[Instructions for the task] In the records below, find the line containing "Wish Lists (16, 2364)" and the line containing "[SnoMaster SMDZ-TR82D 12V-220V"; please repeat exactly the lines from one to the other, both included, and nothing more.

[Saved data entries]
::::::

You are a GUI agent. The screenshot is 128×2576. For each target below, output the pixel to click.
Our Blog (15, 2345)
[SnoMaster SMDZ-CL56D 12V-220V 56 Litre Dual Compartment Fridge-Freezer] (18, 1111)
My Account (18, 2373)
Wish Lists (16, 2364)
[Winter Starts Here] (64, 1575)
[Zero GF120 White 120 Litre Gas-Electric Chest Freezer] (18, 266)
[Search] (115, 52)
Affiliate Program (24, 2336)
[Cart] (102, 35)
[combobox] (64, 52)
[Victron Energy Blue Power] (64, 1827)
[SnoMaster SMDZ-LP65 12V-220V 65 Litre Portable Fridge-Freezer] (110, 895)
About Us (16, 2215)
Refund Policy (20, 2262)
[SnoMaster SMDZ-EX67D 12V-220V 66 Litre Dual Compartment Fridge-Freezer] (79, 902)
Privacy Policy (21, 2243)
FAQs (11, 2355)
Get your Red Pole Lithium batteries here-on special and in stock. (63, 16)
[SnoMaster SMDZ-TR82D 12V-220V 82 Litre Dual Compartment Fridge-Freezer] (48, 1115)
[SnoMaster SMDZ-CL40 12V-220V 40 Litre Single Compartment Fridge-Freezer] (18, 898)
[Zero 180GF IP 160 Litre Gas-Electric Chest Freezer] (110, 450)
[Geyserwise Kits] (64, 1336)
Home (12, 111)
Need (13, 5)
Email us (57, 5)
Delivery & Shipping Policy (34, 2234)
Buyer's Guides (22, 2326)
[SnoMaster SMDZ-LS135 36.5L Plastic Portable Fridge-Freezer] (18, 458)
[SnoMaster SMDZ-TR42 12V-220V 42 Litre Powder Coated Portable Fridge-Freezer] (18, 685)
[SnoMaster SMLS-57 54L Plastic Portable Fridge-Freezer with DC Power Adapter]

::::::

[Response to this exercise]
Wish Lists (16, 2364)
[Winter Starts Here] (64, 1575)
[Zero GF120 White 120 Litre Gas-Electric Chest Freezer] (18, 266)
[Search] (115, 52)
Affiliate Program (24, 2336)
[Cart] (102, 35)
[combobox] (64, 52)
[Victron Energy Blue Power] (64, 1827)
[SnoMaster SMDZ-LP65 12V-220V 65 Litre Portable Fridge-Freezer] (110, 895)
About Us (16, 2215)
Refund Policy (20, 2262)
[SnoMaster SMDZ-EX67D 12V-220V 66 Litre Dual Compartment Fridge-Freezer] (79, 902)
Privacy Policy (21, 2243)
FAQs (11, 2355)
Get your Red Pole Lithium batteries here-on special and in stock. (63, 16)
[SnoMaster SMDZ-TR82D 12V-220V 82 Litre Dual Compartment Fridge-Freezer] (48, 1115)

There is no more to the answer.